*** Begin section ***

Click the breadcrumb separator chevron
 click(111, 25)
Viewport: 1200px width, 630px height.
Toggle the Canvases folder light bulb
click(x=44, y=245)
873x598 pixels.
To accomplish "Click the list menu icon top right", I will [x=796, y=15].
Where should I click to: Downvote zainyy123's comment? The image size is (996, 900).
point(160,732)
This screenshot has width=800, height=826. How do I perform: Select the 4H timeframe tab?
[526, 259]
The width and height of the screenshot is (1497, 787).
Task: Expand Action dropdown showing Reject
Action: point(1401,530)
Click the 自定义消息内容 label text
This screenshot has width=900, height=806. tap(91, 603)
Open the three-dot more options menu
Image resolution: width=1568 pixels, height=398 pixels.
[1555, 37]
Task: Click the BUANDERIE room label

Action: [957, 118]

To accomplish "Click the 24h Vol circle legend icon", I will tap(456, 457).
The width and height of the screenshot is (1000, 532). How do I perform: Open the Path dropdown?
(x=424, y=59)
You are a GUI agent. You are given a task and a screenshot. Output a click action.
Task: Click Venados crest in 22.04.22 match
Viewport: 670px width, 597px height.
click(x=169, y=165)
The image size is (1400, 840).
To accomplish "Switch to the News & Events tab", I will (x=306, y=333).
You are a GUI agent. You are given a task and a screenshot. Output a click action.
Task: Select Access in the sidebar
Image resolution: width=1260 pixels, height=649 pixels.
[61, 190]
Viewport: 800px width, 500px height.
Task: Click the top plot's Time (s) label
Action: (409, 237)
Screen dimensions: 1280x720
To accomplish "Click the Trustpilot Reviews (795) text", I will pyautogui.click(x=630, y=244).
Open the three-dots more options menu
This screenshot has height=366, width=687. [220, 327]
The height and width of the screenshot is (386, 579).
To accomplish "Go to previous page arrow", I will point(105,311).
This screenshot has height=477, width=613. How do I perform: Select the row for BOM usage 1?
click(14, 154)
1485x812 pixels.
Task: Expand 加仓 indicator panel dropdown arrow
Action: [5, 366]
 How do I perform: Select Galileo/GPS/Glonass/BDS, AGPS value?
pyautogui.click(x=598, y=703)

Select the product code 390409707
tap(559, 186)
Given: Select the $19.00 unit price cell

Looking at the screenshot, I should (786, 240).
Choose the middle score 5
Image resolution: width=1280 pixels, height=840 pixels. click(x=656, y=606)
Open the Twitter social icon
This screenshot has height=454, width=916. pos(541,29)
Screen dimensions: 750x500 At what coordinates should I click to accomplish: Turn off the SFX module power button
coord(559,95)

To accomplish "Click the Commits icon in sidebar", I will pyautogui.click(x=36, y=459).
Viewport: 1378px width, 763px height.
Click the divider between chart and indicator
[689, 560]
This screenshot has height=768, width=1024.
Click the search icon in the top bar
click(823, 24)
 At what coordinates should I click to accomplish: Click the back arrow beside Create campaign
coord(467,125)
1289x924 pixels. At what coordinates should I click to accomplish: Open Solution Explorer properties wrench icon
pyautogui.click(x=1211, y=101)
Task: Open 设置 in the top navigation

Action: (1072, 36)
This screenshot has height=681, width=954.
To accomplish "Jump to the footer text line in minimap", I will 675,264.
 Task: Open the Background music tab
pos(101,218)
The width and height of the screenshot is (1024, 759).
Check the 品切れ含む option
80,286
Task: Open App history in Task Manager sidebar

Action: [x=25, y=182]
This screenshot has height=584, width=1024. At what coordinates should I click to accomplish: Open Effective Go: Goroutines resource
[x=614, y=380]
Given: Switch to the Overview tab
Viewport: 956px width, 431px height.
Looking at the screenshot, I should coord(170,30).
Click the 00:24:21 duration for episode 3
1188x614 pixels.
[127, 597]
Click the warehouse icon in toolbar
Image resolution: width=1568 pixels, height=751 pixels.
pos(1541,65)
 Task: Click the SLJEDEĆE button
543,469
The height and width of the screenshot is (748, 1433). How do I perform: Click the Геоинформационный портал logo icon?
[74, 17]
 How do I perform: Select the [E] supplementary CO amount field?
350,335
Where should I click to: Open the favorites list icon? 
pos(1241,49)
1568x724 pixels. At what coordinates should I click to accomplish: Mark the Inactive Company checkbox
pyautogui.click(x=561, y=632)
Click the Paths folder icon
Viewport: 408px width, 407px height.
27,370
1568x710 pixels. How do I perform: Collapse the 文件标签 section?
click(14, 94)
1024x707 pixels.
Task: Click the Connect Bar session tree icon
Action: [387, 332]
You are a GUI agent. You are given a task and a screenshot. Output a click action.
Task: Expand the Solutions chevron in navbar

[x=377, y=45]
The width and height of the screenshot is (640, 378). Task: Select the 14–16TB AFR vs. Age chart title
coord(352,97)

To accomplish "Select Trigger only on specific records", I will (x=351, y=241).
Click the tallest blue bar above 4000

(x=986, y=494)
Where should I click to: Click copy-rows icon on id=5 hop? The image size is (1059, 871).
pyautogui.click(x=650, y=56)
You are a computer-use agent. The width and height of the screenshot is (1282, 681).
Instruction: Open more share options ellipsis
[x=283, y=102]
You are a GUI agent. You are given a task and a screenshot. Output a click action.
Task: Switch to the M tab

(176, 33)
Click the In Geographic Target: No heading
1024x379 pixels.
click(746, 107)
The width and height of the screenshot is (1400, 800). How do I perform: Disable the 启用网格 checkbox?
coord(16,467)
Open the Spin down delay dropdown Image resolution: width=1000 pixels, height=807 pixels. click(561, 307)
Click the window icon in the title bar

*** End section ***

## Problem requirements
Give the data again, exactly as it stands.

## Problem solution
Click the breadcrumb separator chevron
 click(111, 25)
Viewport: 1200px width, 630px height.
Toggle the Canvases folder light bulb
click(x=44, y=245)
873x598 pixels.
To accomplish "Click the list menu icon top right", I will [x=796, y=15].
Where should I click to: Downvote zainyy123's comment? The image size is (996, 900).
point(160,732)
This screenshot has width=800, height=826. How do I perform: Select the 4H timeframe tab?
[526, 259]
The width and height of the screenshot is (1497, 787).
Task: Expand Action dropdown showing Reject
Action: point(1401,530)
Click the 自定义消息内容 label text
This screenshot has width=900, height=806. tap(91, 603)
Open the three-dot more options menu
Image resolution: width=1568 pixels, height=398 pixels.
[1555, 37]
Task: Click the BUANDERIE room label

Action: [957, 118]

To accomplish "Click the 24h Vol circle legend icon", I will tap(456, 457).
The width and height of the screenshot is (1000, 532). How do I perform: Open the Path dropdown?
(x=424, y=59)
You are a GUI agent. You are given a task and a screenshot. Output a click action.
Task: Click Venados crest in 22.04.22 match
Viewport: 670px width, 597px height.
click(x=169, y=165)
The image size is (1400, 840).
To accomplish "Switch to the News & Events tab", I will (x=306, y=333).
You are a GUI agent. You are given a task and a screenshot. Output a click action.
Task: Select Access in the sidebar
Image resolution: width=1260 pixels, height=649 pixels.
[61, 190]
Viewport: 800px width, 500px height.
Task: Click the top plot's Time (s) label
Action: (409, 237)
Screen dimensions: 1280x720
To accomplish "Click the Trustpilot Reviews (795) text", I will pyautogui.click(x=630, y=244).
Open the three-dots more options menu
This screenshot has height=366, width=687. [220, 327]
The height and width of the screenshot is (386, 579).
To accomplish "Go to previous page arrow", I will point(105,311).
This screenshot has height=477, width=613. How do I perform: Select the row for BOM usage 1?
click(14, 154)
1485x812 pixels.
Task: Expand 加仓 indicator panel dropdown arrow
Action: [5, 366]
 How do I perform: Select Galileo/GPS/Glonass/BDS, AGPS value?
pyautogui.click(x=598, y=703)

Select the product code 390409707
tap(559, 186)
Given: Select the $19.00 unit price cell

Looking at the screenshot, I should (786, 240).
Choose the middle score 5
Image resolution: width=1280 pixels, height=840 pixels. click(x=656, y=606)
Open the Twitter social icon
This screenshot has height=454, width=916. pos(541,29)
Screen dimensions: 750x500 At what coordinates should I click to accomplish: Turn off the SFX module power button
coord(559,95)

To accomplish "Click the Commits icon in sidebar", I will pyautogui.click(x=36, y=459).
Viewport: 1378px width, 763px height.
Click the divider between chart and indicator
[689, 560]
This screenshot has height=768, width=1024.
Click the search icon in the top bar
click(823, 24)
 At what coordinates should I click to accomplish: Click the back arrow beside Create campaign
coord(467,125)
1289x924 pixels. At what coordinates should I click to accomplish: Open Solution Explorer properties wrench icon
pyautogui.click(x=1211, y=101)
Task: Open 设置 in the top navigation

Action: (1072, 36)
This screenshot has height=681, width=954.
To accomplish "Jump to the footer text line in minimap", I will 675,264.
 Task: Open the Background music tab
pos(101,218)
The width and height of the screenshot is (1024, 759).
Check the 品切れ含む option
80,286
Task: Open App history in Task Manager sidebar

Action: [x=25, y=182]
This screenshot has height=584, width=1024. At what coordinates should I click to accomplish: Open Effective Go: Goroutines resource
[x=614, y=380]
Given: Switch to the Overview tab
Viewport: 956px width, 431px height.
Looking at the screenshot, I should coord(170,30).
Click the 00:24:21 duration for episode 3
1188x614 pixels.
[127, 597]
Click the warehouse icon in toolbar
Image resolution: width=1568 pixels, height=751 pixels.
pos(1541,65)
 Task: Click the SLJEDEĆE button
543,469
The height and width of the screenshot is (748, 1433). How do I perform: Click the Геоинформационный портал logo icon?
[74, 17]
 How do I perform: Select the [E] supplementary CO amount field?
350,335
Where should I click to: Open the favorites list icon? 
pos(1241,49)
1568x724 pixels. At what coordinates should I click to accomplish: Mark the Inactive Company checkbox
pyautogui.click(x=561, y=632)
Click the Paths folder icon
Viewport: 408px width, 407px height.
27,370
1568x710 pixels. How do I perform: Collapse the 文件标签 section?
click(14, 94)
1024x707 pixels.
Task: Click the Connect Bar session tree icon
Action: [387, 332]
You are a GUI agent. You are given a task and a screenshot. Output a click action.
Task: Expand the Solutions chevron in navbar

[x=377, y=45]
The width and height of the screenshot is (640, 378). Task: Select the 14–16TB AFR vs. Age chart title
coord(352,97)

To accomplish "Select Trigger only on specific records", I will (x=351, y=241).
Click the tallest blue bar above 4000

(x=986, y=494)
Where should I click to: Click copy-rows icon on id=5 hop? The image size is (1059, 871).
pyautogui.click(x=650, y=56)
You are a computer-use agent. The width and height of the screenshot is (1282, 681).
Instruction: Open more share options ellipsis
[x=283, y=102]
You are a GUI agent. You are given a task and a screenshot. Output a click action.
Task: Switch to the M tab

(176, 33)
Click the In Geographic Target: No heading
1024x379 pixels.
click(746, 107)
The width and height of the screenshot is (1400, 800). How do I perform: Disable the 启用网格 checkbox?
coord(16,467)
Open the Spin down delay dropdown Image resolution: width=1000 pixels, height=807 pixels. click(561, 307)
Click the window icon in the title bar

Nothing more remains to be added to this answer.